If you pull a newer version of this repo and get new migrations in cudesch-indexer/supabase/migrations, run these steps above again to apply the most up-to-date version of the migrations to your Supabase project.

Due to licensing issues, the PDF files are not distributed with this repository. You will have to download them yourself and place them in the /cudesch-indexer/documents directory. Name the files according to the code where CudeschPDFLoader is used.
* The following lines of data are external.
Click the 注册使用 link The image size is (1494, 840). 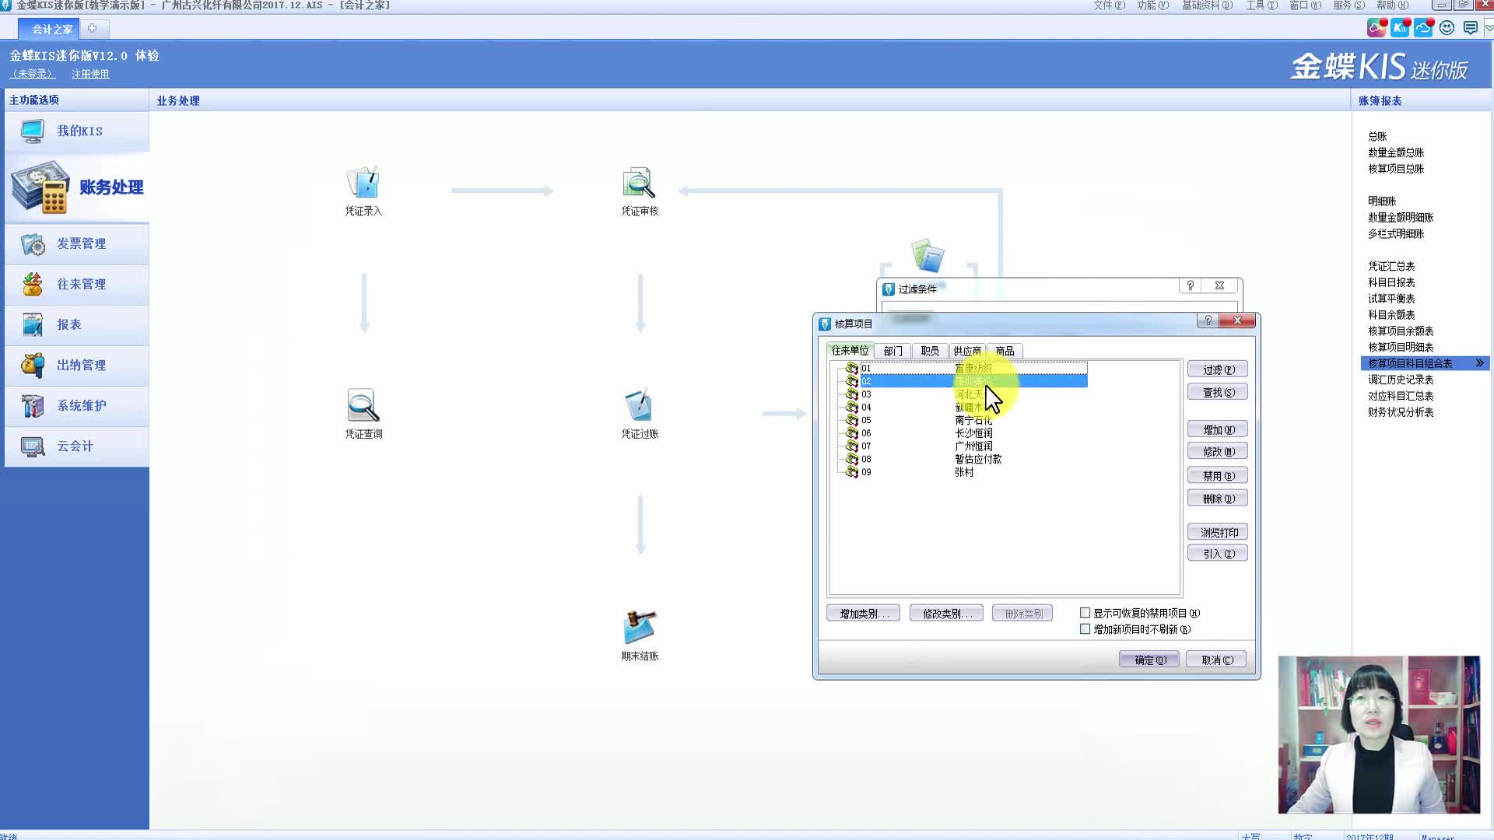90,74
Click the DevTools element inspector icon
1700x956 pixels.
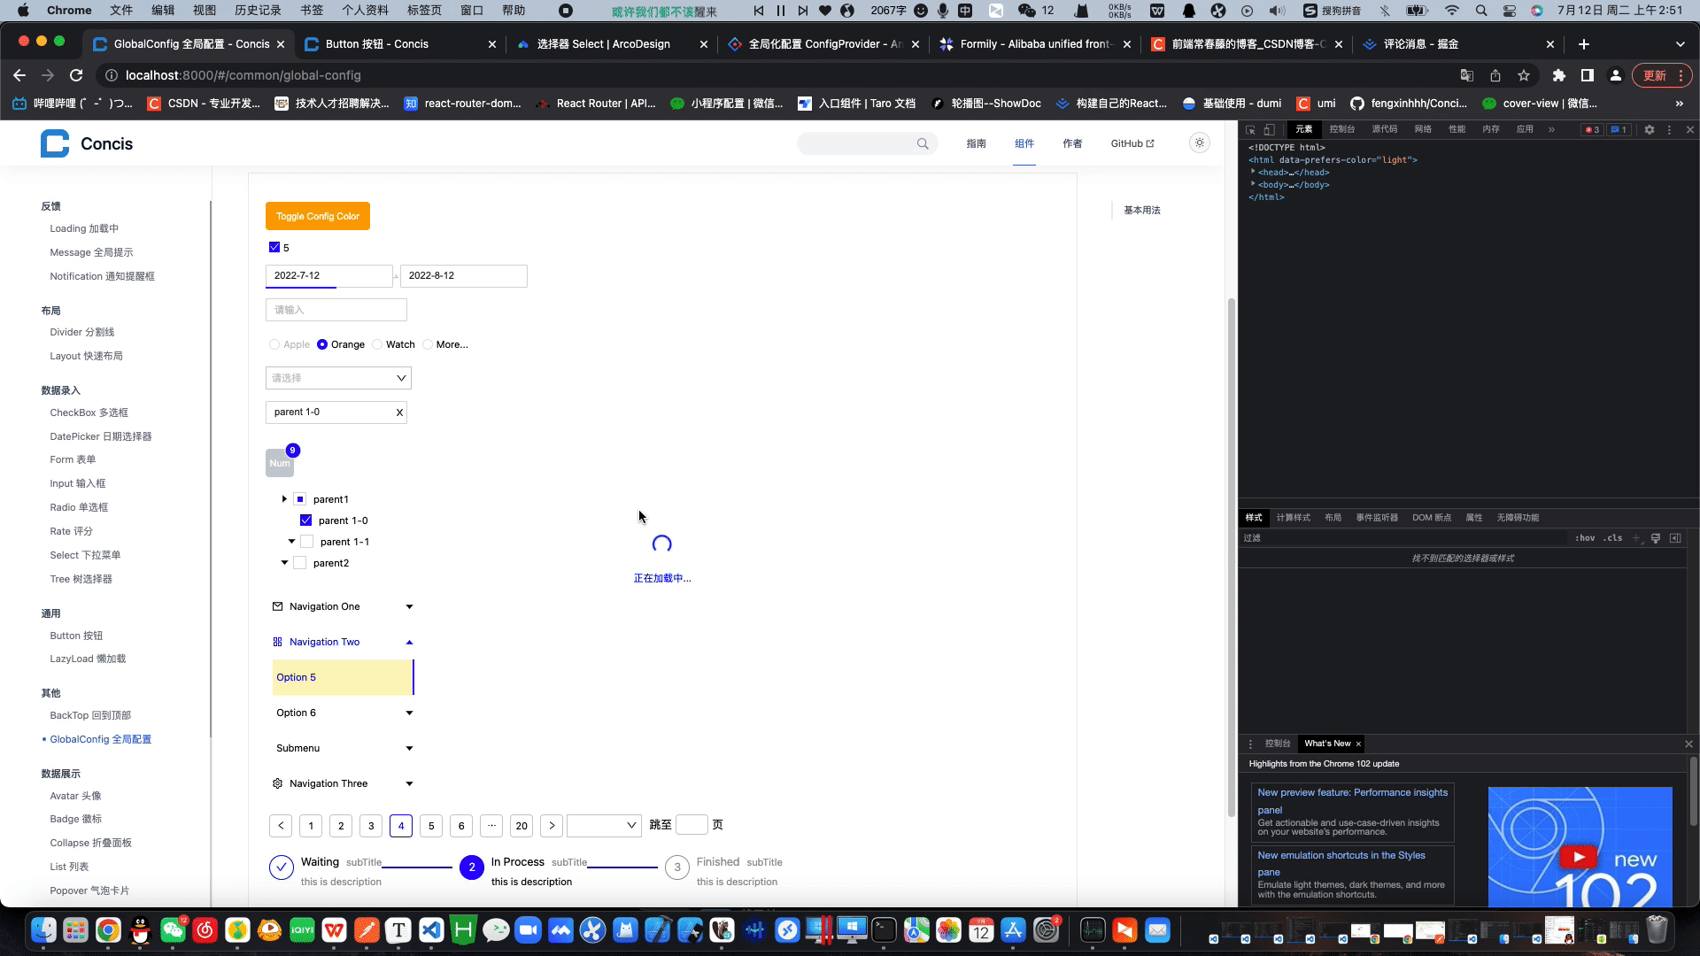(1250, 129)
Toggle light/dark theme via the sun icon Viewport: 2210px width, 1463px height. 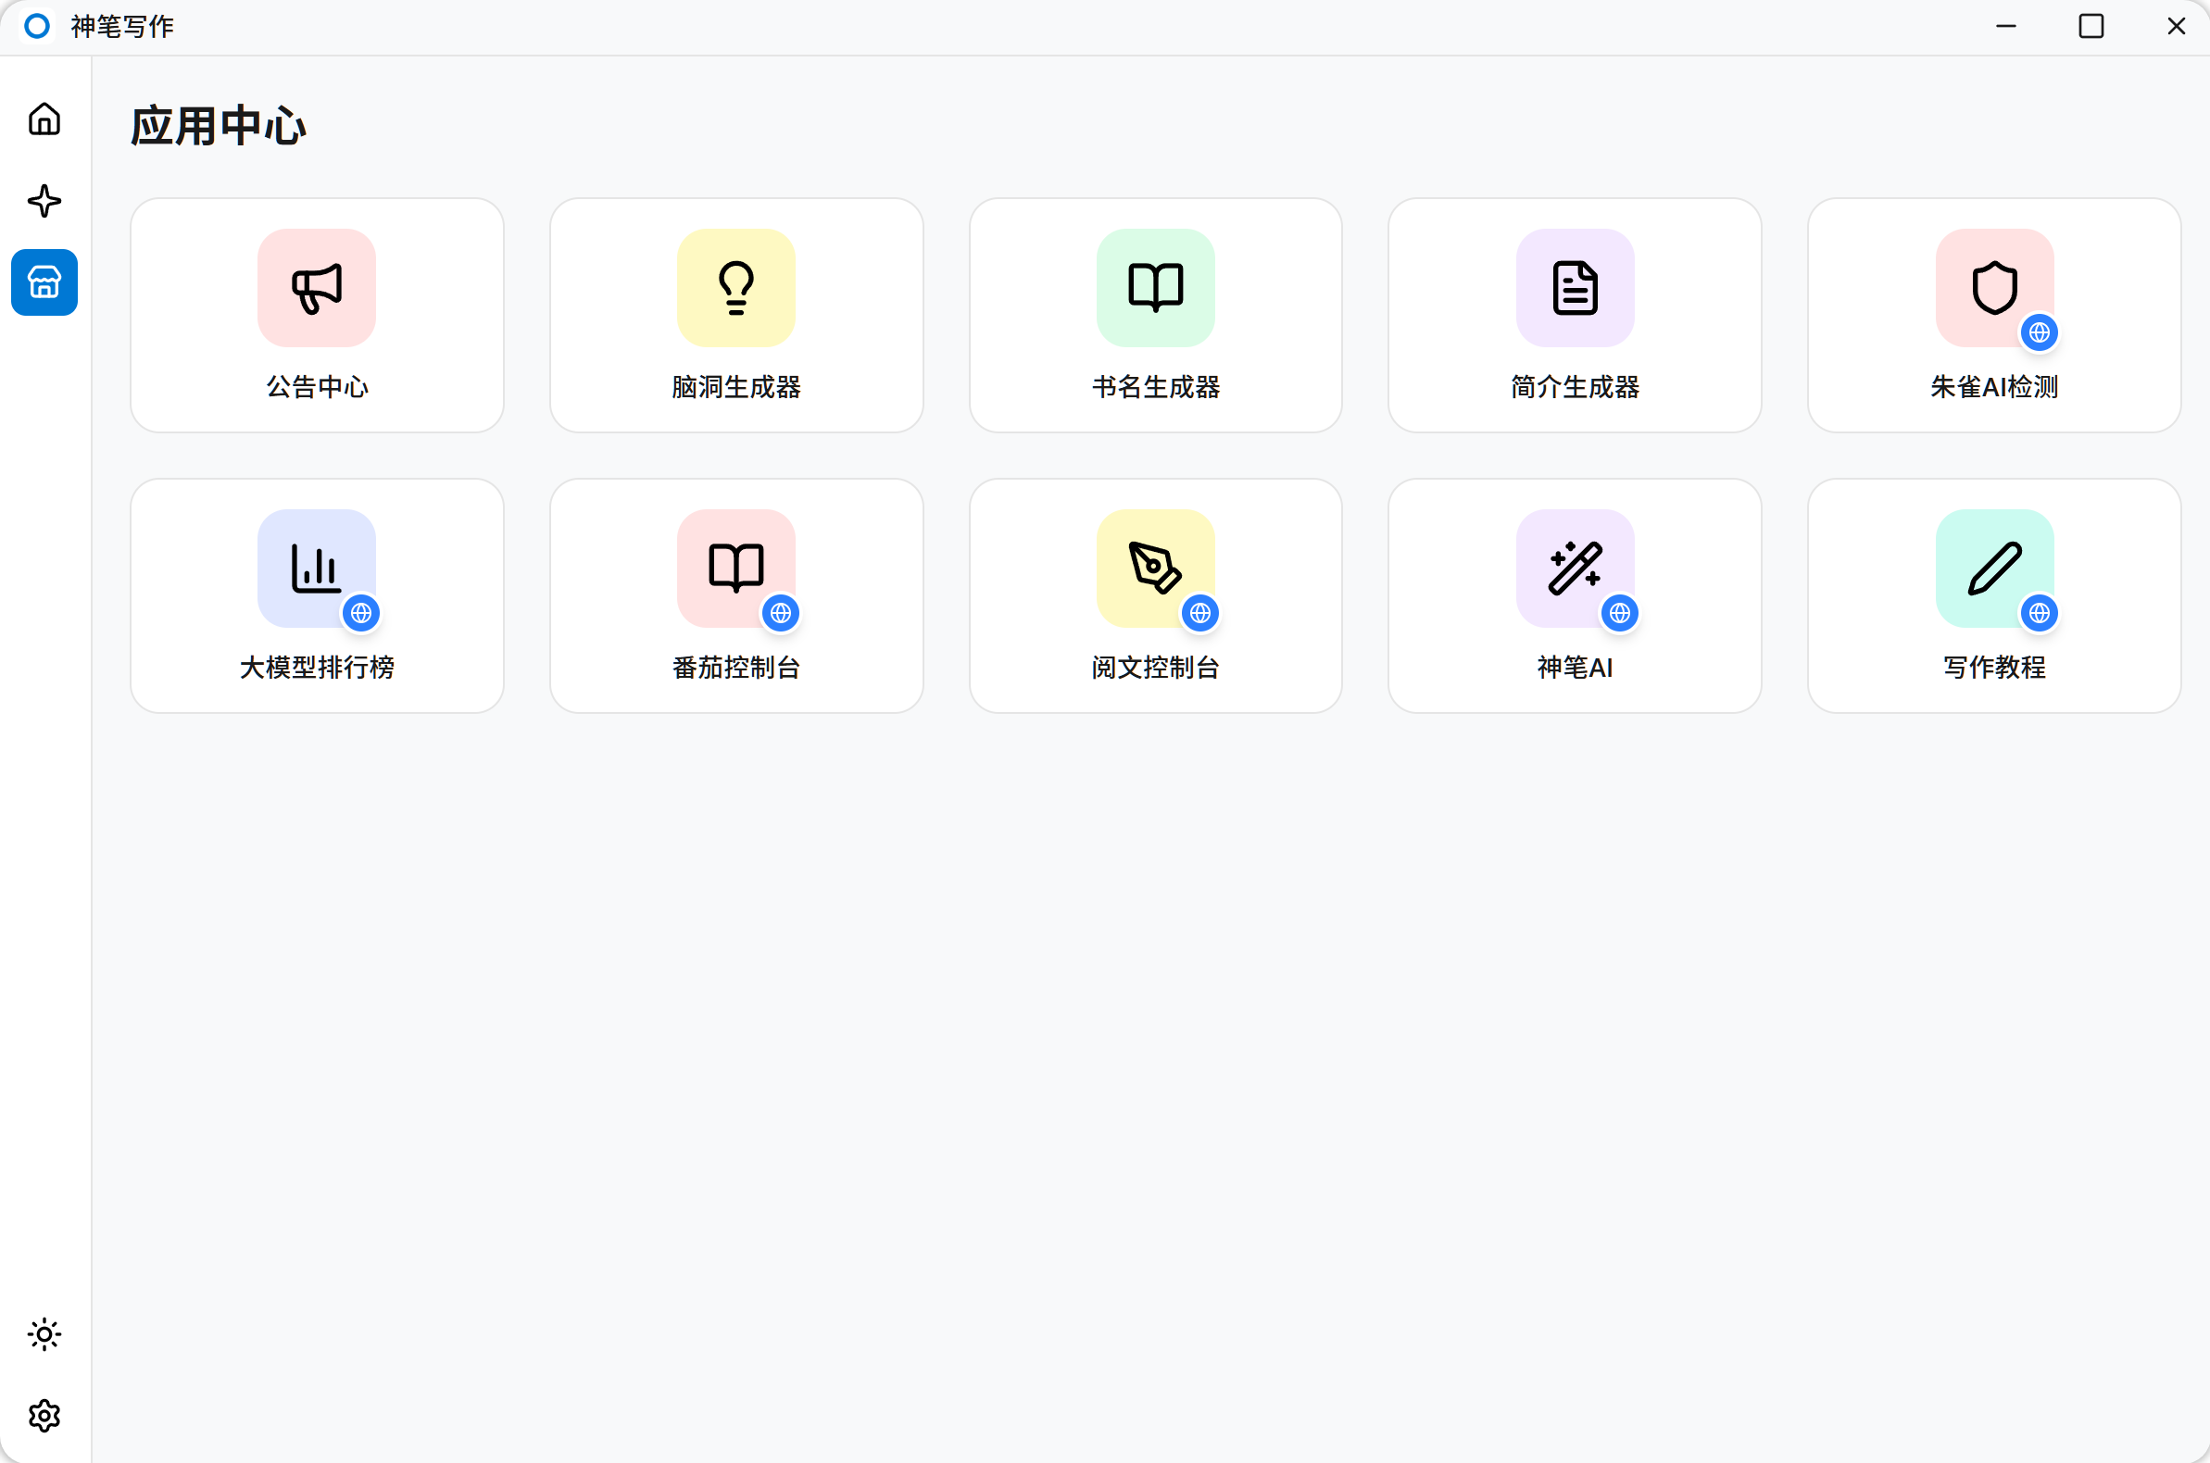(44, 1334)

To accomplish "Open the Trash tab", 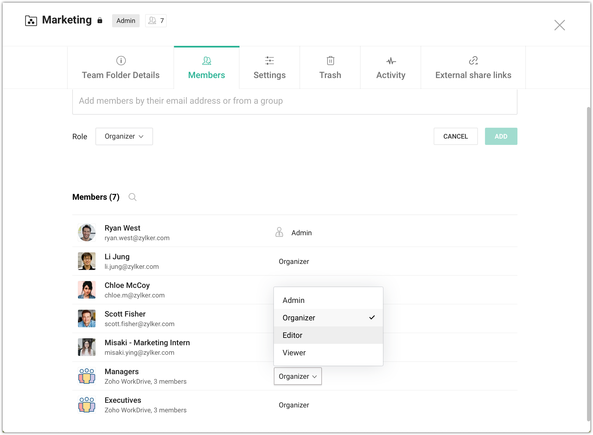I will click(330, 68).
To index the documents which are configured in the code, you can run:

(cd cudesch-indexer && node app.js)

Final steps

Once you have set up the tools you want, you can serve the website using any webserver which supports PHP. If you have docker installed, an easy way to do that is opening a terminal in the root of this repository and executing:

docker run -i --rm -v "$(pwd)":/var/www/html:ro --network host php:8-apache

Then, you can visit your local version of the site at http://localhost.

Self-hosting

Self-hosting is almost the same as running locally. But instead of the final steps, simply upload everything except /cudesch-index to your hosting of choice. Even a shared PHP hosting will do. Make sure to use a PHP version >= 8.